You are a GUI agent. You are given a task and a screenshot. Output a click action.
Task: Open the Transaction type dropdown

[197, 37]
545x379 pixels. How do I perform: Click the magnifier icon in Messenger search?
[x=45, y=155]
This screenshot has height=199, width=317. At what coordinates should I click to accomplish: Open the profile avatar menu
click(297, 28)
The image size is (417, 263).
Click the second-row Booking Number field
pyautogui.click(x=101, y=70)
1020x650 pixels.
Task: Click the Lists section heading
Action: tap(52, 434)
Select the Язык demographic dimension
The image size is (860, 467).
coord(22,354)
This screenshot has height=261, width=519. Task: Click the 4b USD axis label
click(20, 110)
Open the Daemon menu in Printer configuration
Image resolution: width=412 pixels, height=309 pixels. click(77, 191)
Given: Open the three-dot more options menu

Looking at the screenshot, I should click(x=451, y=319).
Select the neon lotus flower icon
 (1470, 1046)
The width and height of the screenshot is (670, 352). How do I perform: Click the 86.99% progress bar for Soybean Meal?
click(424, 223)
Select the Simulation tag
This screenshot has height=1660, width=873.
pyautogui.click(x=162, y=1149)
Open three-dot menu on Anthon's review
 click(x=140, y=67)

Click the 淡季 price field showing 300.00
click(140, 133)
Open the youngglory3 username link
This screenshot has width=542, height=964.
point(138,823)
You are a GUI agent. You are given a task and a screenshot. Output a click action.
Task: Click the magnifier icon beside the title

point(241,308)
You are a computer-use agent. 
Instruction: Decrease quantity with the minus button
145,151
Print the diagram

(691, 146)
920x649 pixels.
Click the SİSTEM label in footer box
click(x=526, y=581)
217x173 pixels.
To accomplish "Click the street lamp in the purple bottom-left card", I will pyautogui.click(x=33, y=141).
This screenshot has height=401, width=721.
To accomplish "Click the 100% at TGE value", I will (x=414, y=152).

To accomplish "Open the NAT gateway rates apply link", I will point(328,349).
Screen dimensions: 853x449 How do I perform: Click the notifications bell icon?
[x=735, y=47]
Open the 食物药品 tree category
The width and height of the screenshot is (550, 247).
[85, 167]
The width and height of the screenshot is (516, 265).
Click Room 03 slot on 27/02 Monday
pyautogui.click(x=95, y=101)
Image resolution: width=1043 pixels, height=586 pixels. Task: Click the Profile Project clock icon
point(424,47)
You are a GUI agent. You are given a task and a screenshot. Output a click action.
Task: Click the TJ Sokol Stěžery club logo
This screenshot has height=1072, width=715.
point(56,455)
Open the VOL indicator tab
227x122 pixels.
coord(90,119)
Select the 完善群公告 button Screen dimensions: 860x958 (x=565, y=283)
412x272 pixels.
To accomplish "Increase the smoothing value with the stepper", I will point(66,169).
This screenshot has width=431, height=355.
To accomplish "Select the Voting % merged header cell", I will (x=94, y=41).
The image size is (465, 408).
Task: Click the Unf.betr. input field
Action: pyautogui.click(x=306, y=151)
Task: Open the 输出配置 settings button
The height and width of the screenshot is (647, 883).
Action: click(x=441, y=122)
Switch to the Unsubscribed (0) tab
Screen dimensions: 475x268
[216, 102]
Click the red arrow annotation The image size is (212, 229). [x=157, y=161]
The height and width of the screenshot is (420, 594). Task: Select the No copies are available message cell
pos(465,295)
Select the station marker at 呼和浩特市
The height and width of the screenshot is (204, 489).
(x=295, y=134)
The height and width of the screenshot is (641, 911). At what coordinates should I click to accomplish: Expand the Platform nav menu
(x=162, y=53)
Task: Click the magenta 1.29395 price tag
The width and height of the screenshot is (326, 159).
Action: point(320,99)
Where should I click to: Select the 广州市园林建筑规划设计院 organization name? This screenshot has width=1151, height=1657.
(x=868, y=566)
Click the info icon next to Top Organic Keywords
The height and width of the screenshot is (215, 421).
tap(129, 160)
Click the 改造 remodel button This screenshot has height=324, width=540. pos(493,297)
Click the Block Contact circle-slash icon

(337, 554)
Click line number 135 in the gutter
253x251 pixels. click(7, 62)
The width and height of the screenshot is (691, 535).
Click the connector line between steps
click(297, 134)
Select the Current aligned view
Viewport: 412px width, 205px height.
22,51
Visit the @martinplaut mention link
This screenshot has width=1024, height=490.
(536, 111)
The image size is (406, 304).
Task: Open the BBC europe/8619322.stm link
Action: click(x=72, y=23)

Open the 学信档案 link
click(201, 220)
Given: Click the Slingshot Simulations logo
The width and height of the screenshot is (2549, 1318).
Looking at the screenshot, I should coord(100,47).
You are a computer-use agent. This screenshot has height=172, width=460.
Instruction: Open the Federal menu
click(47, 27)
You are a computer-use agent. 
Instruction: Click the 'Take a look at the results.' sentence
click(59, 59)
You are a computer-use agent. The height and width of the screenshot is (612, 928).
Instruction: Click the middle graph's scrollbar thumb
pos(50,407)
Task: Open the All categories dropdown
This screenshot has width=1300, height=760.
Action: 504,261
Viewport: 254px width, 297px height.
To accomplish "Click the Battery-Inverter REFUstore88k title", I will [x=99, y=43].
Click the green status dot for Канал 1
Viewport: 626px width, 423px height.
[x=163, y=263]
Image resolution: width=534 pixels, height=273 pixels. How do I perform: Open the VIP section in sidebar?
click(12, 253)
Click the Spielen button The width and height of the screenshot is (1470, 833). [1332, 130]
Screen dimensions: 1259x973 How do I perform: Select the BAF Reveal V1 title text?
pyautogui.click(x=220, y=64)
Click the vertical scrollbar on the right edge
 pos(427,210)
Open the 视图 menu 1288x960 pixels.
┄┄┄┄┄┄┄┄┄┄┄┄┄┄┄┄┄┄┄┄
* [WHAT IS NEEDED] Reproduce the listing in full, exactly, so that no line is missing.

* [ANSWER AREA]
You are a GUI agent. You are given a task and a screenshot. Output a click action.
Task: Open the Transaction type dropdown

[197, 37]
545x379 pixels. How do I perform: Click the magnifier icon in Messenger search?
[x=45, y=155]
This screenshot has height=199, width=317. At what coordinates should I click to accomplish: Open the profile avatar menu
click(297, 28)
The image size is (417, 263).
Click the second-row Booking Number field
pyautogui.click(x=101, y=70)
1020x650 pixels.
Task: Click the Lists section heading
Action: tap(52, 434)
Select the Язык demographic dimension
The image size is (860, 467).
coord(22,354)
This screenshot has height=261, width=519. Task: Click the 4b USD axis label
click(20, 110)
Open the Daemon menu in Printer configuration
Image resolution: width=412 pixels, height=309 pixels. click(77, 191)
Given: Open the three-dot more options menu

Looking at the screenshot, I should click(x=451, y=319).
Select the neon lotus flower icon
 (1470, 1046)
The width and height of the screenshot is (670, 352). How do I perform: Click the 86.99% progress bar for Soybean Meal?
click(424, 223)
Select the Simulation tag
This screenshot has height=1660, width=873.
pyautogui.click(x=162, y=1149)
Open three-dot menu on Anthon's review
 click(x=140, y=67)

Click the 淡季 price field showing 300.00
click(140, 133)
Open the youngglory3 username link
This screenshot has width=542, height=964.
point(138,823)
You are a GUI agent. You are given a task and a screenshot. Output a click action.
Task: Click the magnifier icon beside the title

point(241,308)
You are a computer-use agent. 
Instruction: Decrease quantity with the minus button
145,151
Print the diagram

(691, 146)
920x649 pixels.
Click the SİSTEM label in footer box
click(x=526, y=581)
217x173 pixels.
To accomplish "Click the street lamp in the purple bottom-left card", I will pyautogui.click(x=33, y=141).
This screenshot has height=401, width=721.
To accomplish "Click the 100% at TGE value", I will (x=414, y=152).

To accomplish "Open the NAT gateway rates apply link", I will point(328,349).
Screen dimensions: 853x449 How do I perform: Click the notifications bell icon?
[x=735, y=47]
Open the 食物药品 tree category
The width and height of the screenshot is (550, 247).
[85, 167]
The width and height of the screenshot is (516, 265).
Click Room 03 slot on 27/02 Monday
pyautogui.click(x=95, y=101)
Image resolution: width=1043 pixels, height=586 pixels. Task: Click the Profile Project clock icon
point(424,47)
You are a GUI agent. You are given a task and a screenshot. Output a click action.
Task: Click the TJ Sokol Stěžery club logo
This screenshot has height=1072, width=715.
point(56,455)
Open the VOL indicator tab
227x122 pixels.
coord(90,119)
Select the 完善群公告 button Screen dimensions: 860x958 (x=565, y=283)
412x272 pixels.
To accomplish "Increase the smoothing value with the stepper", I will point(66,169).
This screenshot has width=431, height=355.
To accomplish "Select the Voting % merged header cell", I will (x=94, y=41).
The image size is (465, 408).
Task: Click the Unf.betr. input field
Action: pyautogui.click(x=306, y=151)
Task: Open the 输出配置 settings button
The height and width of the screenshot is (647, 883).
Action: click(x=441, y=122)
Switch to the Unsubscribed (0) tab
Screen dimensions: 475x268
[216, 102]
Click the red arrow annotation The image size is (212, 229). [x=157, y=161]
The height and width of the screenshot is (420, 594). Task: Select the No copies are available message cell
pos(465,295)
Select the station marker at 呼和浩特市
The height and width of the screenshot is (204, 489).
(x=295, y=134)
The height and width of the screenshot is (641, 911). At what coordinates should I click to accomplish: Expand the Platform nav menu
(x=162, y=53)
Task: Click the magenta 1.29395 price tag
The width and height of the screenshot is (326, 159).
Action: point(320,99)
Where should I click to: Select the 广州市园林建筑规划设计院 organization name? This screenshot has width=1151, height=1657.
(x=868, y=566)
Click the info icon next to Top Organic Keywords
The height and width of the screenshot is (215, 421).
tap(129, 160)
Click the 改造 remodel button This screenshot has height=324, width=540. pos(493,297)
Click the Block Contact circle-slash icon

(337, 554)
Click line number 135 in the gutter
253x251 pixels. click(7, 62)
The width and height of the screenshot is (691, 535).
Click the connector line between steps
click(297, 134)
Select the Current aligned view
Viewport: 412px width, 205px height.
22,51
Visit the @martinplaut mention link
This screenshot has width=1024, height=490.
(536, 111)
The image size is (406, 304).
Task: Open the BBC europe/8619322.stm link
Action: click(x=72, y=23)

Open the 学信档案 link
click(201, 220)
Given: Click the Slingshot Simulations logo
The width and height of the screenshot is (2549, 1318).
Looking at the screenshot, I should coord(100,47).
You are a computer-use agent. This screenshot has height=172, width=460.
Instruction: Open the Federal menu
click(47, 27)
You are a computer-use agent. 
Instruction: Click the 'Take a look at the results.' sentence
click(59, 59)
You are a computer-use agent. The height and width of the screenshot is (612, 928).
Instruction: Click the middle graph's scrollbar thumb
pos(50,407)
Task: Open the All categories dropdown
This screenshot has width=1300, height=760.
Action: 504,261
Viewport: 254px width, 297px height.
To accomplish "Click the Battery-Inverter REFUstore88k title", I will [x=99, y=43].
Click the green status dot for Канал 1
Viewport: 626px width, 423px height.
[x=163, y=263]
Image resolution: width=534 pixels, height=273 pixels. How do I perform: Open the VIP section in sidebar?
click(12, 253)
Click the Spielen button The width and height of the screenshot is (1470, 833). [1332, 130]
Screen dimensions: 1259x973 How do I perform: Select the BAF Reveal V1 title text?
pyautogui.click(x=220, y=64)
Click the vertical scrollbar on the right edge
 pos(427,210)
Open the 视图 menu 1288x960 pixels.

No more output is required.